DOCUMENT EXTRACT start
Anderson’s first published work of fiction, a story called The Rabbit-Pen, appeared in Harper’s in June 1914, though it dates from 1912, during his final months in Elyria. His first two published books were the novels Windy McPherson’s Son and Marching Men, published in 1916 and 1917, respectively, by the John Lane Company; they were likewise written in Elyria. (There, he also produced two never-published novels: Mary Cochran and Talbot Whittingham.) While receiving some positive reviews in national periodicals, Windy McPherson’s Son and Marching Men were artistically uneven and commercially unsuccessful. Expected to publish one additional title for the John Lane Company to fulfill his contract, Anderson selected a manuscript of poetry, Mid-American Chants (1918). While his third book failed to garner serious responses from reviewers and critics, Anderson’s awkward effort at composing poetry ultimately had the effect of loosening up his prose style, yielding the more rhythmic, more confident approach to phrasing that characterized his writing style in Winesburg, Ohio.

In late 1915 and early 1916, Anderson wrote many of the stories later incorporated into Winesburg, Ohio, most of which were loosely based on his experiences growing up in Clyde, Ohio. While the book was first published in May 1919 by B. W. Huebsch, Inc., several of the stories initially appeared in such nationally distributed literary periodicals as the Little Review, Masses, and Seven Arts. It is significant that several of the stories later incorporated into Winesburg, Ohio were initially published separately, as it underscores the fact that Anderson’s best-known book defies easy categorization in terms of form. While several of the stories in Winesburg, Ohio make powerful aesthetic statements if read separately, all of the stories are most effective when interpreted in the context of the larger work.
DOCUMENT EXTRACT end
RAW DATA start
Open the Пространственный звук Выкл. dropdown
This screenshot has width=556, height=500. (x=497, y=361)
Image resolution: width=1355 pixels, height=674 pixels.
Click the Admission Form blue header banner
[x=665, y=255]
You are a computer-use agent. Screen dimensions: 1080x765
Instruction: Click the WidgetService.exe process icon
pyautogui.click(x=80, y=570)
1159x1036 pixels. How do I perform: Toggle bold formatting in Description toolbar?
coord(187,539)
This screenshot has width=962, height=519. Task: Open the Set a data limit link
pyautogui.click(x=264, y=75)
RAW DATA end
__WHAT YOU NEED TO DO__.
A. In the rows from the line containing "1159x1036 pixels. How" through the last row, replace "Description" with "Summary". Give only those lines again, with nothing else changed.
B. Carry on the passage about Anderson's early books and Winesburg, Ohio from its last sentence.

__ANSWERS PER TASK__.
A.
1159x1036 pixels. How do I perform: Toggle bold formatting in Summary toolbar?
coord(187,539)
This screenshot has width=962, height=519. Task: Open the Set a data limit link
pyautogui.click(x=264, y=75)

B.
A marked artistic improvement over Windy McPherson’s Son, Marching Men, and Mid-American Chants, Winesburg, Ohio was not only Anderson’s literary breakthrough but it also launched his career as an author, ultimately allowing him to leave the advertising business. Subsequent books by Anderson—especially his novel Poor White (1920) and his short story collections The Triumph of the Egg (1921) and Horses and Men (1923)—were lauded by fellow writers and critics as further displays of Anderson’s skill in the composition of a new type of American fiction. Through the mid-1920s, Anderson was widely considered a major American author, as his short stories and nonfiction pieces appeared in leading U.S.-based periodicals, and he could claim a readership in Great Britain. Although his books were selling only nominally in the U.S., readers internationally were developing an interest in Anderson, and his books were soon translated into French, German, Russian, and Swedish. Just when his work was reaching larger audiences, however, Anderson was beginning to show signs of creative exhaustion. Two of his more recent books—the novel Many Marriages (1923) and memoir A Story Teller’s Story (1924)—attempted to expand his artistic range in terms of style and theme, but they were widely viewed as unsuccessful.

The general critical assessment of Anderson’s career is that his literary work declined markedly after 1925 when he left B. W. Huebsch, Inc., to sign a more lucrative, long-term book contract with the publisher Boni and Liveright. Anderson’s subsequent books were increasingly ignored by reviewers and spurned by other writers; for example, Anderson’s Dark Laughter (Boni and Liveright, 1925) may have been the best-selling book of his career, but that novel was viciously parodied in Hemingway’s 1926 novel The Torrents of Spring.

After Winesburg, Ohio had established his literary reputation, Anderson visited Paris and lived in Alabama, Chicago, Nevada, and New Orleans, and he also lectured extensively across the United States. That period of restlessness ended when he settled into Ripshin, the house he and his third wife, Elizabeth Prall (whom he married in 1924), had built in Virginia’s Blue Ridge Mountains. Anderson purchased and managed two Marion, Virginia-based newspapers, and also wrote occasional short stories and novels set in his adopted Appalachian home. Upon his divorce from Prall in 1932, Anderson married Eleanor Copenhaver, a native of Marion, who was a social worker then living in New York City. Influenced by Copenhaver’s social concerns, Anderson’s writings during the early years of the Great Depression attempted to draw attention to the plight of economically distressed Americans. Anderson’s final years—which coincided with the Great Depression—were comparatively calm, in part because of the contentedness of his fourth marriage, and in part because his creative decline was now largely overlooked and he was generally considered an elder statesman of American letters. Anderson, having just embarked on a good-will trip to South America, died on March 8, 1941, in Colon, Panama; he was buried in Marion, Virginia’s Round Hill cemetery.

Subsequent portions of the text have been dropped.